よく「解像度=画質」と誤解されがちですが、画質とは”画像のきめ細やかさ・美しさ”を示す指標のようなもので、その指標を表す単位として「解像度」があると考えていただければと思います。
解像度には“DPI”という明確な単位があります。よく印刷やスキャニングで目にする単位ですが、具体的にどのような意味でしょうか。
DPIとは?
DPIはdot per inchの略で、つまり「1インチ当たりのドットの数」という単位を意味します。例えば300dpiという解像度は『1インチの中に300個のドットがある』という意味です。同じく画質を表す単位としてPPIがありますが、こちらはスクリーンで見る分にはあまり違いがありません。

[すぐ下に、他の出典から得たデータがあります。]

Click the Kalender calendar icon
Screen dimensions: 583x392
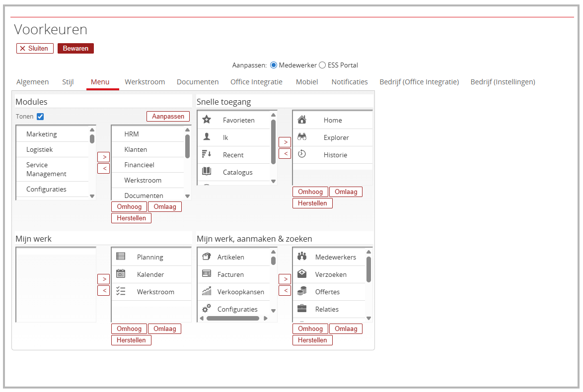[x=121, y=274]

厳密にはDPIは印刷物に、PPIはデジタル画像の品質にそれぞれ使われるものではありますが、一般的にスキャンサービスではDPIをクオリティの基準として使用しています。
基本的には、このDPIの数値が高くなればなるほど画像やテキスト情報が綺麗に写る、と考えて差し支えありません。もちろん数値が高いほど画像の情報量が多いことになるため、データ容量も重くなります。
解像度は「高ければいい」という訳ではない
もしかすると撮影や印刷時『解像度は高い方が良いはず』と思ってしまうかも知れません。例えばスマートフォンの購入を検討する時、カメラやスクリーンの解像度・画素数を気にする方は多いと思いますが、同じような感覚でいくととにかく高解像度を求めたくなりますね。しかし、これは(特にビジネスの現場では)誤った考えです。

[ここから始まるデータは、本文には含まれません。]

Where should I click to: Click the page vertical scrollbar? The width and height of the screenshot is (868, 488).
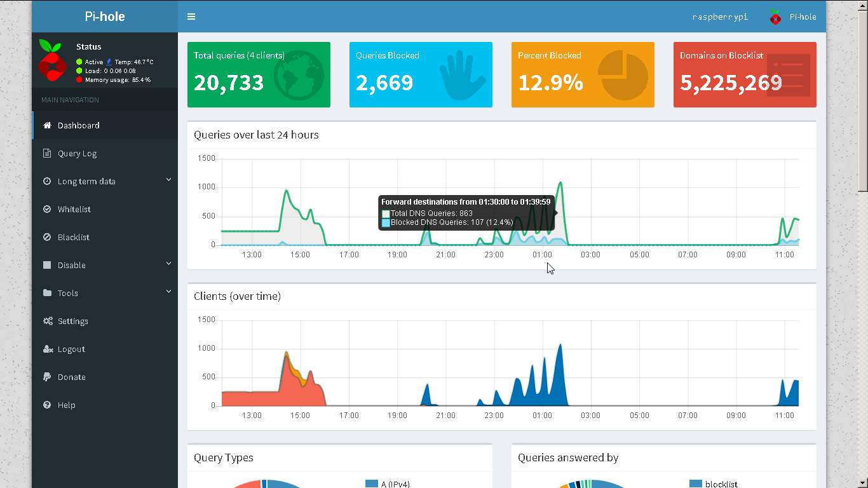pyautogui.click(x=862, y=95)
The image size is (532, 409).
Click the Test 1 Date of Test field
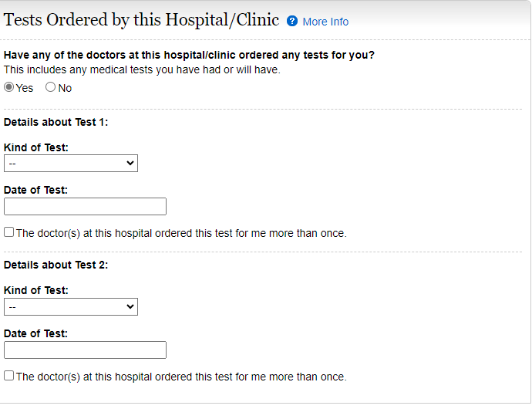[85, 207]
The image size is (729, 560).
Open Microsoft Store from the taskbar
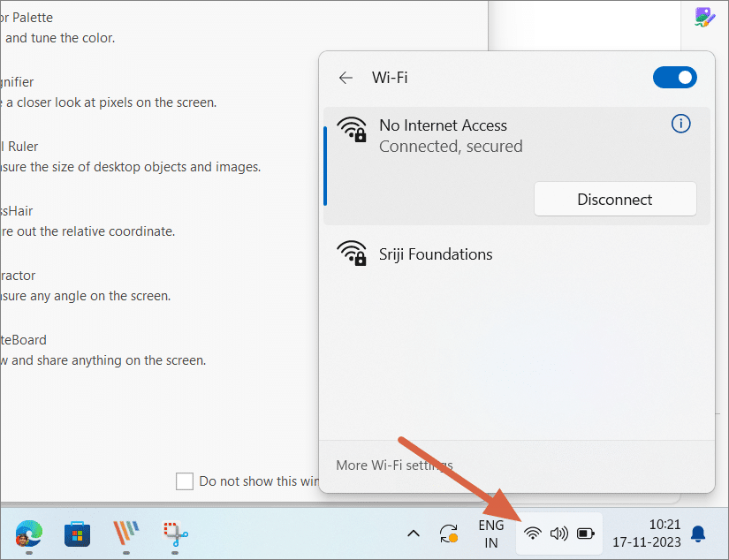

解像度は高ければ高いほど容量が増加します。その分ファイルストレージを圧迫しますし、それが大量にあればデバイス全体のパフォーマンスにも影響するかも知れません。弊社では絵画作品のスキャニングも承っていますが、絵画のように特に高解像度が求められる資料は作品1枚で300MB以上生じることも珍しくありません。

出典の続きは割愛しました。